Negroes on the Farms
During the war the greater part of the farm labor in the white counties was done by old men, women, and children, and in the Black Belt by the negroes. Usually the owner, who was perhaps entitled to exemption under the “twenty-negro” law, went to war and left his family and plantation to the care of the blacks. In no known instance was the trust misplaced. There was no insubordination among the negroes, no threat of violence. The negroes worked contentedly, though they were soon aware that if the war went against their masters their freedom would result.[581] Under the direction of the mistress, advised once in a while by letter from the master in the army, the black overseer controlled his fellow-slaves, planted, gathered, and sold the crops, paid the tax-in-kind (under protest), and cared for the white family.[582] In a day’s ride in the Black Belt no able-bodied white man was to be found.[583] When raiders came, the negroes saved the family valuables and concealed the farm cattle in the swamps, and though often mistreated by the plundering soldiers because they had hidden the property, they were faithful.
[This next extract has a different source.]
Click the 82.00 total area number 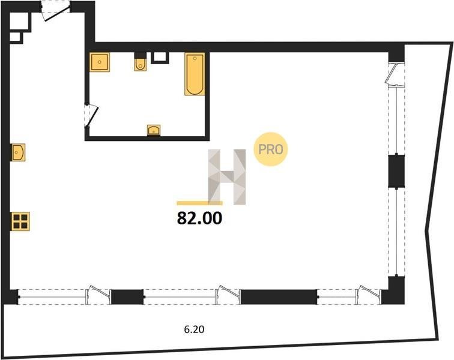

Women and children felt safer then, when nearly all the white men were away, than they have ever felt since among free negroes.[584] The Black Belt could never again send out one-half as many whites to war, in proportion, as in 1861-1865.
Fidelity to Masters
The negroes had every opportunity to desert to the Federals, except in the interior of the state, but desertions were infrequent until near the close of the war. In the Tennessee valley many were captured and carried off to work in the Federal camps. Numbers of these captives escaped and gladly returned home. As the Federal armies invaded the neighboring states, negroes from Georgia, Tennessee, Florida, and Mississippi were sent into the state to escape capture. In many instances the refugee slaves were in charge of one of their own number—the overseer or driver. The invading armies in 1865 found numbers of negro refugees doing their best to keep out of the way of the Federals. As a rule only the negroes of bad character or young boys deserted to the enemy or gave information to their armies. The young negroes who followed the Federal raiders did not meet with the treatment expected, and were glad enough to get back home. Most of the negroes disliked and feared the invaders until they came as intensely as the whites did.[585]
The devotion and faithfulness of the house-servants and of many of the field hands where they came in contact with the white people at “the big house” cannot be questioned.[586] On the part of these there was a desire to acquit themselves faithfully of the trust imposed in them.[587] It is one of the beautiful aspects of slavery. Yet this will not account for the good behavior of the blacks on the large plantations where a white person was seldom seen. They were as faithful almost as the house-servants. It was the faithfulness of trained obedience rather than of love or gratitude, for these were fleeting emotions in the soul of the average African.[588] On the other hand, the negro did not harbor malice or hatred. Constitutionally good-natured, the negroes were as faithful to a harsh and strict master as to one who treated them as men and brothers. Where one would expect a desire and an effort for revenge, there was nothing of the sort. Not so much love and fidelity, but training and discipline, made insurrection impossible among the blacks. Moreover, the negro lacked the capacity for organization under his own leaders. Had there been strong leaders and agitators, especially white ones, it is likely that there would have been insurrection, and a negro rising in Marengo County would have disbanded the Alabama troops. But the system of discipline prevented that.